Host-based cryptomining malware, commonly known as cryptojackers, have gained notoriety for their stealth and the significant financial losses they cause in Linux-based cloud environments. Existing solutions often struggle with scalability due to high monitoring overhead, low detection accuracy against obfuscated behavior, and lack of integrated remediation. We present CryptoGuard, a lightweight hybrid solution that combines detection and remediation strategies to counter cryptojackers. To ensure scalability, CryptoGuard uses sketch- and sliding window-based syscall monitoring to collect behavior patterns with minimal overhead. It decomposes the classification task into a two-phase process, leveraging deep learning models to identify suspicious activity with high precision. To counter evasion techniques such as entry point poisoning and PID manipulation, CryptoGuard integrates targeted remediation mechanisms based on eBPF, a modern Linux kernel feature deployable on any compatible host. Evaluated on 123 real-world cryptojacker samples, it achieves average F1-scores of 96.12% and 92.26% across the two phases, and outperforms state-of-the-art baselines in terms of true and false positive rates, while incurring only 0.06% CPU overhead per host.

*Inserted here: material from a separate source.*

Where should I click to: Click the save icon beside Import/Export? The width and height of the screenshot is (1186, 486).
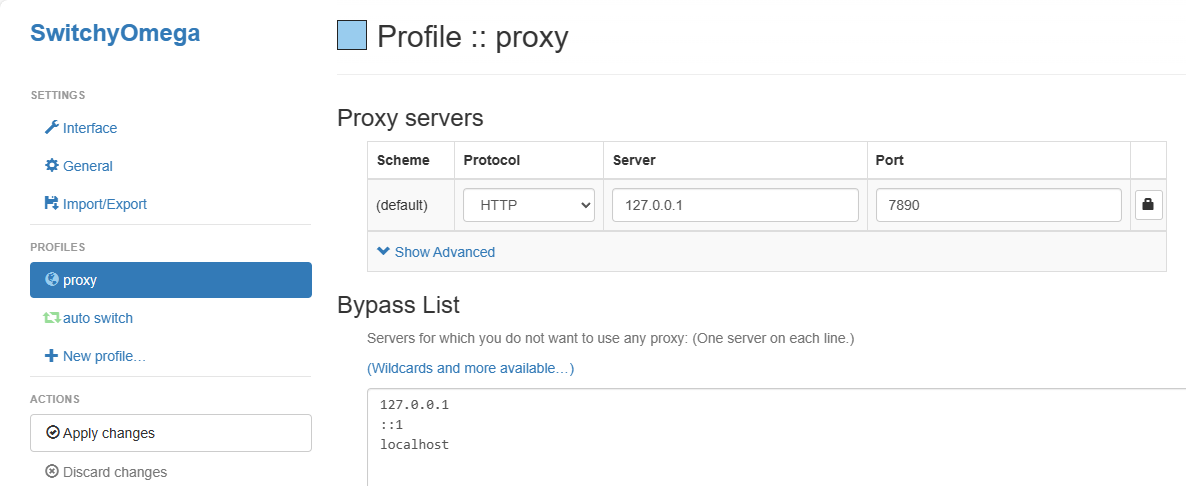coord(52,204)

翻译：基于主机的加密挖矿恶意软件，通常被称为加密劫持程序，因其隐蔽性以及在Linux云环境中造成的重大财务损失而臭名昭著。现有解决方案常因监控开销高、对混淆行为的检测准确率低以及缺乏集成化的修复措施而难以扩展。我们提出了CryptoGuard，一种结合了检测与修复策略以对抗加密劫持程序的轻量级混合解决方案。为确保可扩展性，CryptoGuard采用基于草图与滑动窗口的系统调用监控机制，以极低开销收集行为模式。它将分类任务分解为两阶段过程，利用深度学习模型高精度地识别可疑活动。为应对入口点污染和PID操纵等规避技术，CryptoGuard集成了基于eBPF（一种可部署在任何兼容主机上的现代Linux内核特性）的针对性修复机制。在123个真实世界加密劫持样本上的评估表明，其在两个阶段的平均F1分数分别达到96.12%和92.26%，在真阳性率与假阳性率方面均优于现有先进基线方法，同时每台主机仅产生0.06%的CPU开销。